Nonetheless, scientists have shown an interest in the possibility of AI models “experiencing” emotions. Earlier this year, researchers at Google DeepMind and the London School of Economics and Political Science found that LLMs would give up a higher score in a text-based game to avoid what the researchers termed “pain.” However, AI models have no way to feel pain as humans do. This conclusion makes one wonder if AI models should be granted workers’ rights, as Amodei suggests, because doing so may mean a loss of control over reward systems.
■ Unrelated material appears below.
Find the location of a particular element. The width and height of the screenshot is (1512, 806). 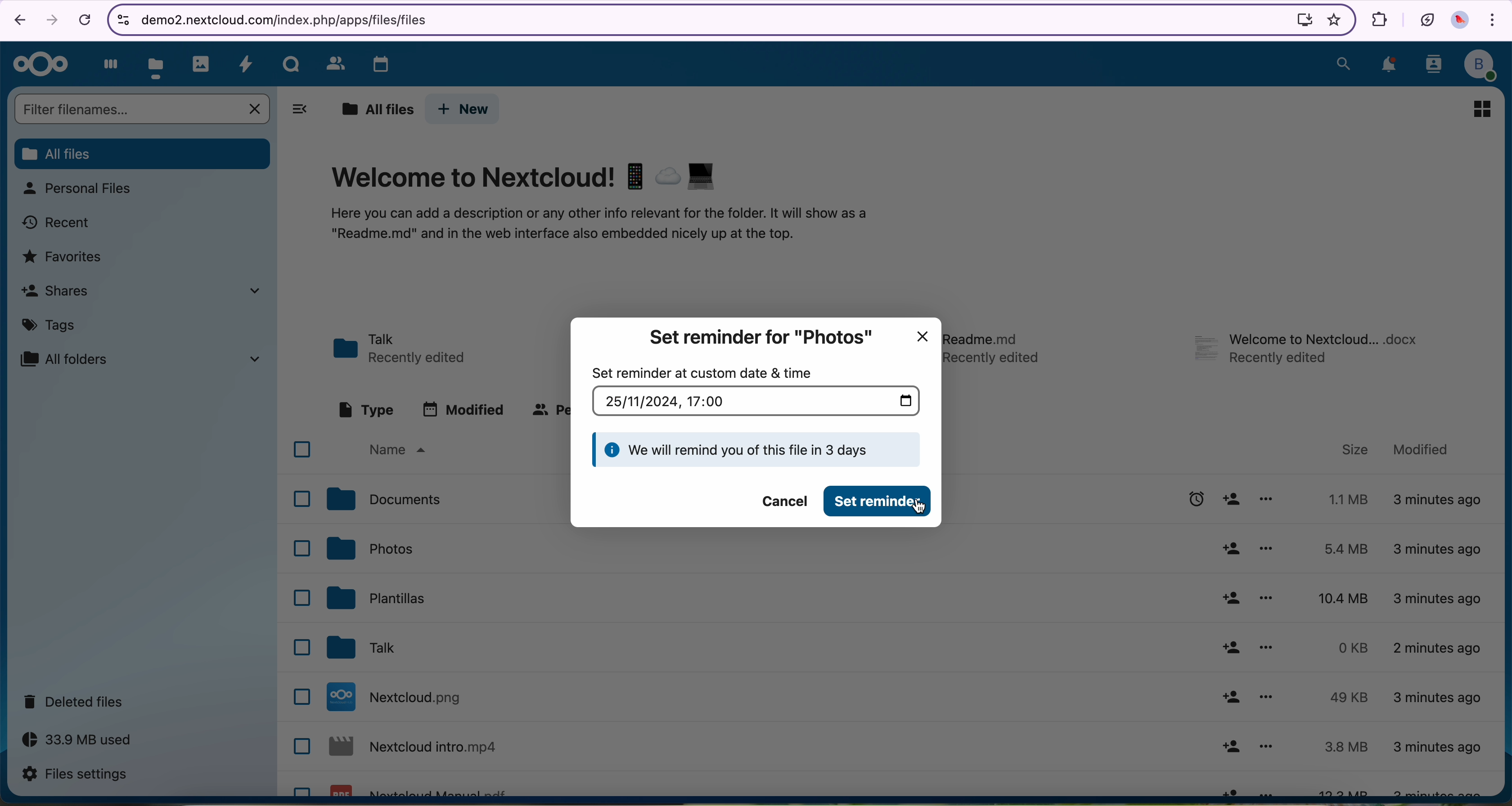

Do AI systems deserve “AI welfare,” as some researchers have proposed? Or are we letting our imaginations run wild, anthropomorphizing systems that have been called mere “stochastic parrots”? One thing remains clear: We are entering uncharted territory, and such questions will inevitably continue to surface. However, it’s important to approach claims about AI’s capabilities with caution, particularly from individuals with vested financial interests in the technology.